Arabulucular, Gazze Şeridi’ndeki mevcut savaşın başlarında İsrail ile Hamas arasında İsrail'in Gazze Şeridi'ni işgalini önleyecek bir rehine anlaşması yapmaya çalışıyorlardı. Hamas'ın silahlı kanadı İzzettin el-Kassam Tugayları’nın üyeleriyle görüşmek ve şifreli mesajlar iletmek üzere Gazze'ye haberciler gönderdiler.

WSJ’ye konuşan aracılar, Sinvar'ın Hamas'ın sabit hat ağındaki aracılarla tünellerde telefon görüşmeleri yaptığını, gün ve saati belirlemek için kodlar kullandığını söylediler. Aracıların aktardığına göre telefon görüşmelerinin ayarlanması için Sinvar, mesajlarda takma isimlerin yanı sıra bazen gerçek kimliğini gizlemek için hapishanede birlikte kaldığı kişilerin isimlerini de kullandı.

İletişim kurmanın yaygın yolları

Gözlemcilere göre son yirmi yılda teröristler ve organize suçlular için mevcut seçeneklerin sayısı arttı. Tabii ki sıradan, yasalara saygılı vatandaşların birbirleriyle iletişim kurma olanakları da dijital teknolojideki büyümeye paralel olarak gelişti. Ancak radikal teröristler, izlenebilir bir 'dijital ayak izi' bırakmanın ve asıl göndericinin kimliğinin tespit edilmesini tehlikelerinin tamamen farkındalar. ABD istihbaratının, mesaj ve verileri elden teslim eden kuryelere güvenen Usame bin Ladin'in izini bulması da bu yüzden bu kadar uzun sürdü.

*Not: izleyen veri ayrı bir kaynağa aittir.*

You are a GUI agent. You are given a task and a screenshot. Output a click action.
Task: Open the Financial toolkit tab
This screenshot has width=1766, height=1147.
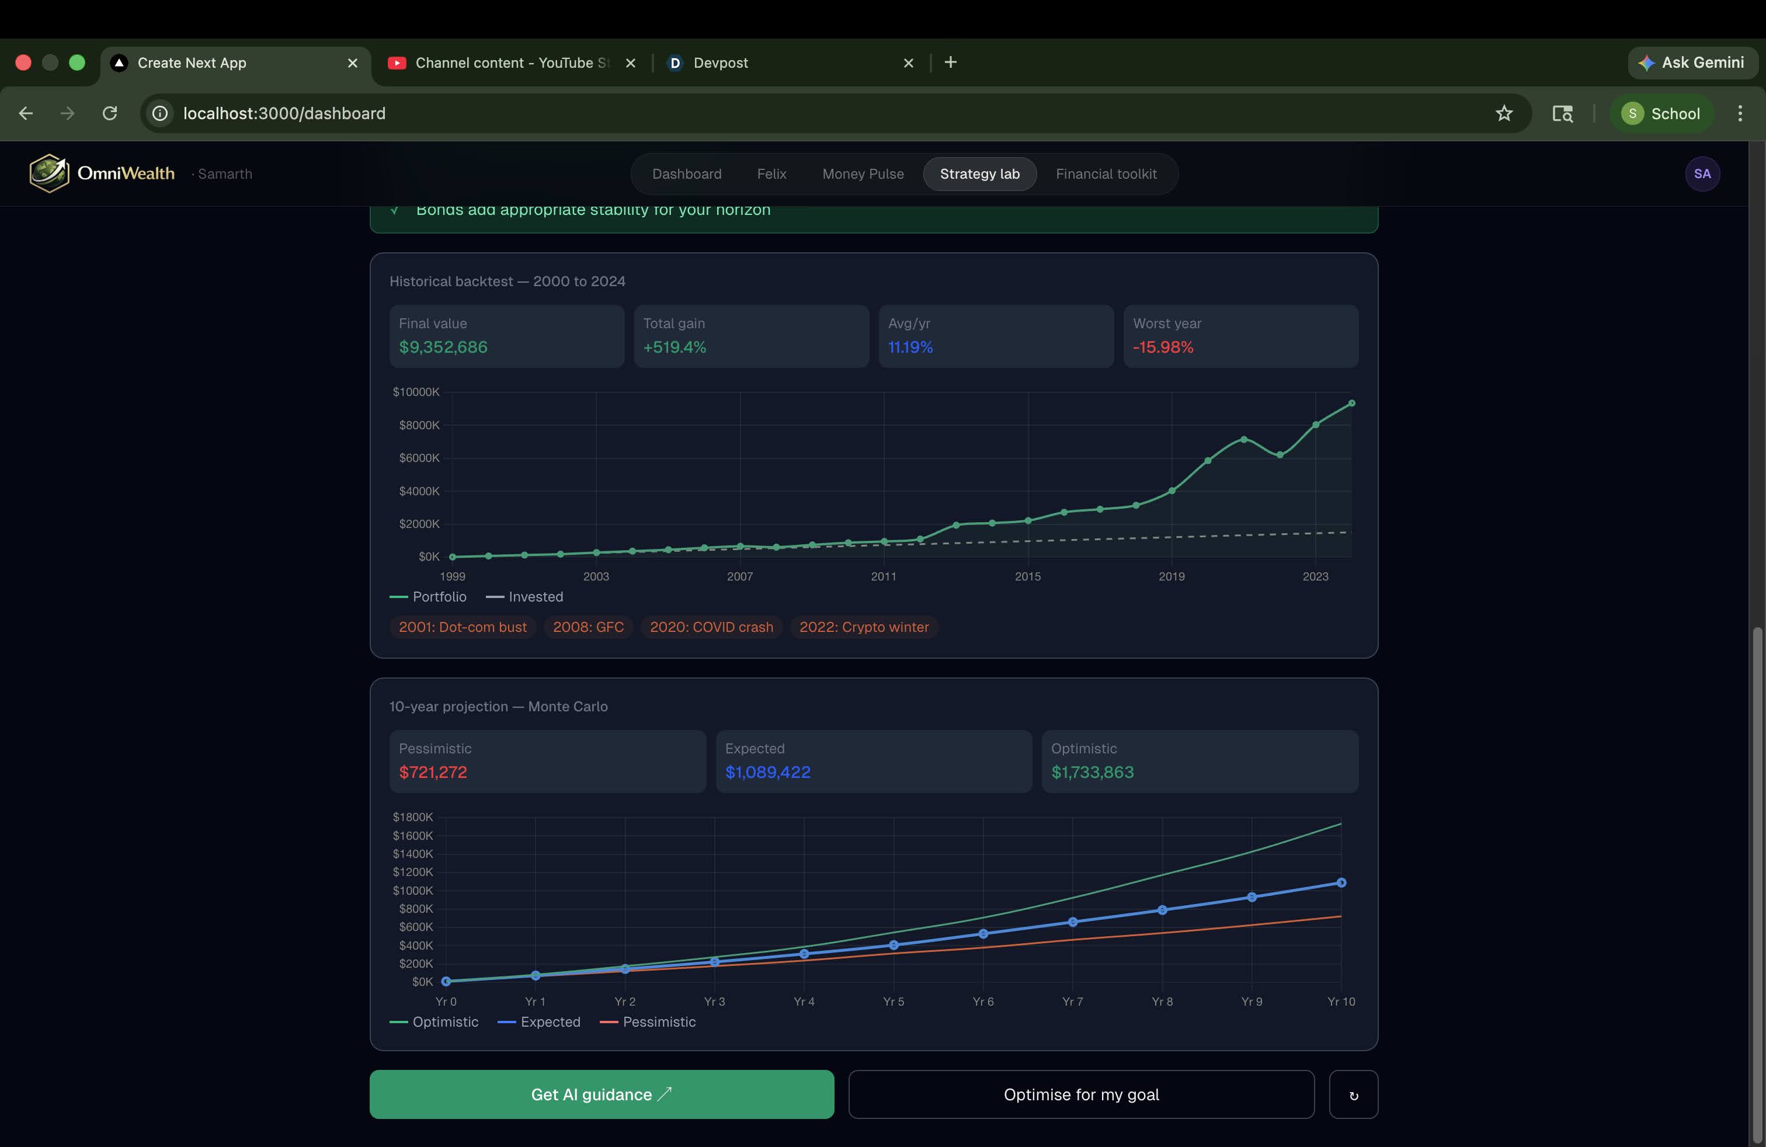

Dijital olsalar da anonim olarak satın alınabilen, cep telefonuna takılan, bir kez kullanılıp atılan ucuz ve yasal sim kartları gibi iletişim kurmanın yaygın yolları da var. Bu sim kartları Rusya ve Çin'deki şirket yöneticileri tarafından da cep telefonlarının hacklenmesine karşı bir önlem olarak kullanılıyor. Bununla birlikte sosyal medyada, sohbet odalarında ve oyunlarda da şifreli dil kullanılabilir. Bu yüzden e-oyun oynayanlar arasındaki yazışmalarda mesajları gizlemenin giderek yaygınlaşan bir yolu olarak karşımıza çıkıyor.

Terör eylemlerinin planlayıcıları da hedeflerini müzakere ederken kod ya da metaforlar kullanarak iletişim kurarlar. Örneğin, ABD’de gerçekleşen 11 Eylül saldırısının planlayıcılarından Muhammed Atta ve Remzi bin eş-Şibh, Dünya Ticaret Merkezi'nden ‘İmara’ (mimari), ABD Savunma Bakanlığı’ndan (Pentagon) ‘funun’ (sanat) ve Beyaz Saray'dan ‘siyase’ (siyaset) olarak bahsetmişlerdir.

Uydu telefonları, Mısır'daki 25 Ocak devrimi sırasında, hapishaneden kaçan Müslüman Kardeşler Teşkilatı (İhvan-ı Müslimin) üyelerinin iletişim kurmak için Thuraya mobil uydu telefonları kullandıkları söylentisiyle gündeme gelmişti. Bu telefonlar şifreleme teknolojisine sahip olsa da gizli dinlemeye karşı savunmasız bir yapıya sahip. Terör örgütlerinin liderleri, uzak ve az nüfuslu bölgelerde bile bu telefonların kullanımına karşı uzun zamandır temkinli davranıyor. Ancak gözlemcilere göre bu telefonlar, terör örgütlerinin liderleri arasında popüler bir iletişim aracı olmaya devam ediyor ve takip edilmelerini zorlaştırıyor.